$4$ judges must distribute grades from $1$ to $6$ for each participant. To be a finalist, one must score $22$ points. Find the number of ways to attribute grades such that a participant it a finalist.
I wrote it as:
$$(x+\dots+x^6)^4=x^4(1+\dots+x^5)^4=x^4\left[\frac{1-x^6}{1-x}\right]^4=x^4 (1-x^6)^4\left[\frac{1}{1-x}\right]^4$$
Now I guess I just need to find the coefficient of $x^{18}$ in the expansion of $(1-x^6)^4\left[\frac{1}{1-x}\right]^4$.
Then I have:
$$(1-x^6)^4=\sum_{i=0}^4(-1)^i{4\choose i}x^{6i}\tag{A}$$
And:
$$\left[\frac{1}{1-x}\right]^4=\sum_{i=0}^{\infty}{4+i-1 \choose i}x^i\tag{B}$$
Looking at these formulas, I know that I just need to use $(A)$ and the answer should be:
$$A_0B_{18}+A_6B_{12}+A_{12}B_6+A_{18}B_{0}={4\choose 0}{21\choose 18}-{4\choose 1}{15\choose 12}+{4\choose 2}{9\choose6}-{4 \choose 3}{3\choose 0}=10$$
But the answer is wrong. I might have made some silly mistake that I couldn't spot.
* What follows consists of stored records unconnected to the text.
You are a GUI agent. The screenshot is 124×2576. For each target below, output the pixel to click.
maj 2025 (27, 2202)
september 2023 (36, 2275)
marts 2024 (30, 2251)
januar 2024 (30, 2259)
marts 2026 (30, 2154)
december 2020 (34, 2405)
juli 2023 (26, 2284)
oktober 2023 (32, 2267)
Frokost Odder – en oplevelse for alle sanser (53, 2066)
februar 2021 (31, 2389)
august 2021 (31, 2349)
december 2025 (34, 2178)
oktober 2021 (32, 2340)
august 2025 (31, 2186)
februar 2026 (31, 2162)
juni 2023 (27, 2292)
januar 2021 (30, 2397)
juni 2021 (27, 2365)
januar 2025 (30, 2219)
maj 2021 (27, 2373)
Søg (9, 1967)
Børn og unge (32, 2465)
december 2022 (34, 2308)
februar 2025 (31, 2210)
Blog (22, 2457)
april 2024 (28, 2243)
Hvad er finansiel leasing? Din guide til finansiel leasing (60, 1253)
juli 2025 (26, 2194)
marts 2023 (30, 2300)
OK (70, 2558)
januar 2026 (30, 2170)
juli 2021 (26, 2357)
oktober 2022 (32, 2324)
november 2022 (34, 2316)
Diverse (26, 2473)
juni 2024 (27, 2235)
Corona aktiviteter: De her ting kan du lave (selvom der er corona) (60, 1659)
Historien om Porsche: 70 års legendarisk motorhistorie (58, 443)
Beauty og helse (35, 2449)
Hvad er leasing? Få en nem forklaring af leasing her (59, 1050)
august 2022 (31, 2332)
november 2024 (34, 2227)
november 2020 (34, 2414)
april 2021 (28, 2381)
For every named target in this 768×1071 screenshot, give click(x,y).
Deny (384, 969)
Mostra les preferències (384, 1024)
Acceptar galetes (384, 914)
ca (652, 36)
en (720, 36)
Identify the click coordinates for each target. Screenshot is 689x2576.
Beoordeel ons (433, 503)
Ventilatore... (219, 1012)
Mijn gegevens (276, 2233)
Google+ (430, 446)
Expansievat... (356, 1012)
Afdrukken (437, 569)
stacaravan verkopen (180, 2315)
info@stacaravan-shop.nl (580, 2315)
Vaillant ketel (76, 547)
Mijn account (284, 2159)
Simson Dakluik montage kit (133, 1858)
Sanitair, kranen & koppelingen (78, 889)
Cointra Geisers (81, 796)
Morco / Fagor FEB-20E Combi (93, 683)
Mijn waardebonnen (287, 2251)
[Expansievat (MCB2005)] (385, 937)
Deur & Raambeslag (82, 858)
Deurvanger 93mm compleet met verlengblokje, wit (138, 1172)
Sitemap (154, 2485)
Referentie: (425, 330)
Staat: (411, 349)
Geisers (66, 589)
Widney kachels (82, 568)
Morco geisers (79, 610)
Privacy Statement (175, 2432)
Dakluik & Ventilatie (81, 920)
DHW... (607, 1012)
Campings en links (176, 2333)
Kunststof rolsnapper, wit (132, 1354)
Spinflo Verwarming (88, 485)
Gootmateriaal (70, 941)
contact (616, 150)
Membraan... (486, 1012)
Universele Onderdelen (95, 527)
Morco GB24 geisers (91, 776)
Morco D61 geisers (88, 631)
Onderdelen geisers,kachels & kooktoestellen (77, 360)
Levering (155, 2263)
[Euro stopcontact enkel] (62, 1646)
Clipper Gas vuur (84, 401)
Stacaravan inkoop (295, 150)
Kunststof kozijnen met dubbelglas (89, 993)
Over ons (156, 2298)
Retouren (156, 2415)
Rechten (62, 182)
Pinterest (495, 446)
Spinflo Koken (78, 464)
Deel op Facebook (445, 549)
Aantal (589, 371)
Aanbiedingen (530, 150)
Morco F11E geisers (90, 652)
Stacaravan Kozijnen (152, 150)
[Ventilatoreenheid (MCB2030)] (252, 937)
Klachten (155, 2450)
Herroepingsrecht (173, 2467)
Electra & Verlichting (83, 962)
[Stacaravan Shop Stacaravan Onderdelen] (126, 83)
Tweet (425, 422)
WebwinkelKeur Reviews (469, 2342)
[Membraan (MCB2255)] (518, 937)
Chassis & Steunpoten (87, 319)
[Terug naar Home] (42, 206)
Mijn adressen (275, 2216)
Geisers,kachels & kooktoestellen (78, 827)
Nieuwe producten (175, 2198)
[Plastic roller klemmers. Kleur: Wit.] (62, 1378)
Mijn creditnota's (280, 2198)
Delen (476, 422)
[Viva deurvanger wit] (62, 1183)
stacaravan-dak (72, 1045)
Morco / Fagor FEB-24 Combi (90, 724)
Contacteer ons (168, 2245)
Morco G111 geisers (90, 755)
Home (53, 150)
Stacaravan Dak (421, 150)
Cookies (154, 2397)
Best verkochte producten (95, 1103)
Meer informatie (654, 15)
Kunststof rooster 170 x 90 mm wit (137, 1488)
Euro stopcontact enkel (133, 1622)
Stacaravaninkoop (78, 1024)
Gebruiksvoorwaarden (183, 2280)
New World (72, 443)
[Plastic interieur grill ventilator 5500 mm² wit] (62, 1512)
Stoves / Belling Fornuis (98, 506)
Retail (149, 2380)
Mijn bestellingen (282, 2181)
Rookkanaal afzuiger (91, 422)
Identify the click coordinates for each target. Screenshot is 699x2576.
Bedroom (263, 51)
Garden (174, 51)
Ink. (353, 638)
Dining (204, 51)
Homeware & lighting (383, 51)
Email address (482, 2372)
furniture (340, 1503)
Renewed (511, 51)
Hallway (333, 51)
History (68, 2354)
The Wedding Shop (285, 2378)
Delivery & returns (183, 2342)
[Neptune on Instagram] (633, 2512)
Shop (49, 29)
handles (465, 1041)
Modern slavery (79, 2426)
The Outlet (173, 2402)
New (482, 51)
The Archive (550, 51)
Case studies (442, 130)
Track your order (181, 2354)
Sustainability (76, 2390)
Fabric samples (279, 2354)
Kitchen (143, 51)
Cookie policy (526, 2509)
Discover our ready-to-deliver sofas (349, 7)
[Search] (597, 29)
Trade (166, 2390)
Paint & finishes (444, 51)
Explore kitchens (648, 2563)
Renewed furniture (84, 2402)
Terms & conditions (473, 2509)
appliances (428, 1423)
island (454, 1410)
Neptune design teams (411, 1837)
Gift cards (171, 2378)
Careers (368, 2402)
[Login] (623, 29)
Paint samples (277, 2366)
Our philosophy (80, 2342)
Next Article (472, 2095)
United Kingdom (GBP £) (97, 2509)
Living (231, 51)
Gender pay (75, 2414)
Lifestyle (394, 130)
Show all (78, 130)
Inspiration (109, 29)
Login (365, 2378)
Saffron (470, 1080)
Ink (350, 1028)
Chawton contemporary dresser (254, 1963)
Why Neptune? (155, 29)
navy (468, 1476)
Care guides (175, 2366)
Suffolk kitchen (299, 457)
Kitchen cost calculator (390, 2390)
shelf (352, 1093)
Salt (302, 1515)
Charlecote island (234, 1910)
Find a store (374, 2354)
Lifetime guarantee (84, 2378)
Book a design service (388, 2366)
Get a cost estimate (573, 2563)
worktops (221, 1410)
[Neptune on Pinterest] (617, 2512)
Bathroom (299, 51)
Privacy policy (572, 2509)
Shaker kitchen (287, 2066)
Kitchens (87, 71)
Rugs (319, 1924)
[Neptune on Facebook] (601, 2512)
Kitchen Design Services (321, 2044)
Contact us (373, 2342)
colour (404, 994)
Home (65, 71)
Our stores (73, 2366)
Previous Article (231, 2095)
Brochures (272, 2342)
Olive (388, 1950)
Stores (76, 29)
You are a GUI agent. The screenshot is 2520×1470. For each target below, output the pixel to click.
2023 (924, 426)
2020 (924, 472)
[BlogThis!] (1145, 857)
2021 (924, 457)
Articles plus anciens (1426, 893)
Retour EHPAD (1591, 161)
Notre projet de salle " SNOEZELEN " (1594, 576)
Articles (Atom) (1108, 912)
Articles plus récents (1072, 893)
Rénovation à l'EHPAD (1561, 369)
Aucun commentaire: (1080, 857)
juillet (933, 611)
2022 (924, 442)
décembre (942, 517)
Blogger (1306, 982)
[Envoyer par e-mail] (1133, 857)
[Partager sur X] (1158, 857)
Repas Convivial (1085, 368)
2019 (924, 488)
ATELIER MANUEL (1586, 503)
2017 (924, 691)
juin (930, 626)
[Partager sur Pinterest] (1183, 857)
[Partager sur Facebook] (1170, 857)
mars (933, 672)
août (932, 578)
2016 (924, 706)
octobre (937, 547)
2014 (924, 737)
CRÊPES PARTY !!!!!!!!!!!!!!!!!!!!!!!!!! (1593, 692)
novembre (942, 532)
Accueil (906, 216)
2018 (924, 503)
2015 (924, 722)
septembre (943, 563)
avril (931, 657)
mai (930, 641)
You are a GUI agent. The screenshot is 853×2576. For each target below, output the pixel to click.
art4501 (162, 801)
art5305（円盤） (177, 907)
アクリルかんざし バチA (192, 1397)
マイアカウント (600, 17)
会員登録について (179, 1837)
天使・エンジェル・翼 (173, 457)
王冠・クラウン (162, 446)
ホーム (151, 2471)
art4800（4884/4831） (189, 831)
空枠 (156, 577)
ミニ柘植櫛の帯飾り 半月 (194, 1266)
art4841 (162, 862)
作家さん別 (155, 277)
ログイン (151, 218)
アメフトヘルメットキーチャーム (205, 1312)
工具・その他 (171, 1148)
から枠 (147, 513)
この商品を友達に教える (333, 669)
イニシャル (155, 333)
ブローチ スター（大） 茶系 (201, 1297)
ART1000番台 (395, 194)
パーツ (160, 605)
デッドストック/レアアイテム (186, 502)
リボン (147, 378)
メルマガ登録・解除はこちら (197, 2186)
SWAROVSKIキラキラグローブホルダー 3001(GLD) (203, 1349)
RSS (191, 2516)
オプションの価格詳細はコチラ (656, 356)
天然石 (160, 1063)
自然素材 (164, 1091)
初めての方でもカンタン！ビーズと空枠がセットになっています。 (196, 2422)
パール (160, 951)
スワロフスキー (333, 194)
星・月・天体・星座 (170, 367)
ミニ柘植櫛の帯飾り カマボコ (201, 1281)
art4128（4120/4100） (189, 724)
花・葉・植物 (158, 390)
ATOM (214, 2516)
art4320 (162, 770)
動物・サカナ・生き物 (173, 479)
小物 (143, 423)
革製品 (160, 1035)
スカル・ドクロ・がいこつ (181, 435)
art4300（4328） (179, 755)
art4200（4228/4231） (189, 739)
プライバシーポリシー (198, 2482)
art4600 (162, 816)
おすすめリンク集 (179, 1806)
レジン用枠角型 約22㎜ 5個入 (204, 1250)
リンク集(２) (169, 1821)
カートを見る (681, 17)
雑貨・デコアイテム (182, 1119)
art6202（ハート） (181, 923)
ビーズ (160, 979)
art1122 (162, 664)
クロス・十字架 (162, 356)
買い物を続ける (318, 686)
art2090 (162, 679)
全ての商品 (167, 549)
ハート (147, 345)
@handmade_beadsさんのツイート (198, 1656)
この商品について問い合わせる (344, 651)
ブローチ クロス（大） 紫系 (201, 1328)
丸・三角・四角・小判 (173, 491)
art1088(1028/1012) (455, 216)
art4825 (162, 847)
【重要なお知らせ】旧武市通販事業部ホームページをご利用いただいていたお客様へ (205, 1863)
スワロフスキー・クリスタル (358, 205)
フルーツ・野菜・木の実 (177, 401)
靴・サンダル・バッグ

I am pretty sure your calculation is right. Maybe the question is: In how many ways can a participant be a finalist (i.e. score at least 22 points). Then you need to add the coefficients of the $x^{19}$ and $x^{20}$ term as well, which are $4$ and $1$ respectively. I'm guessing the answer should be $15$?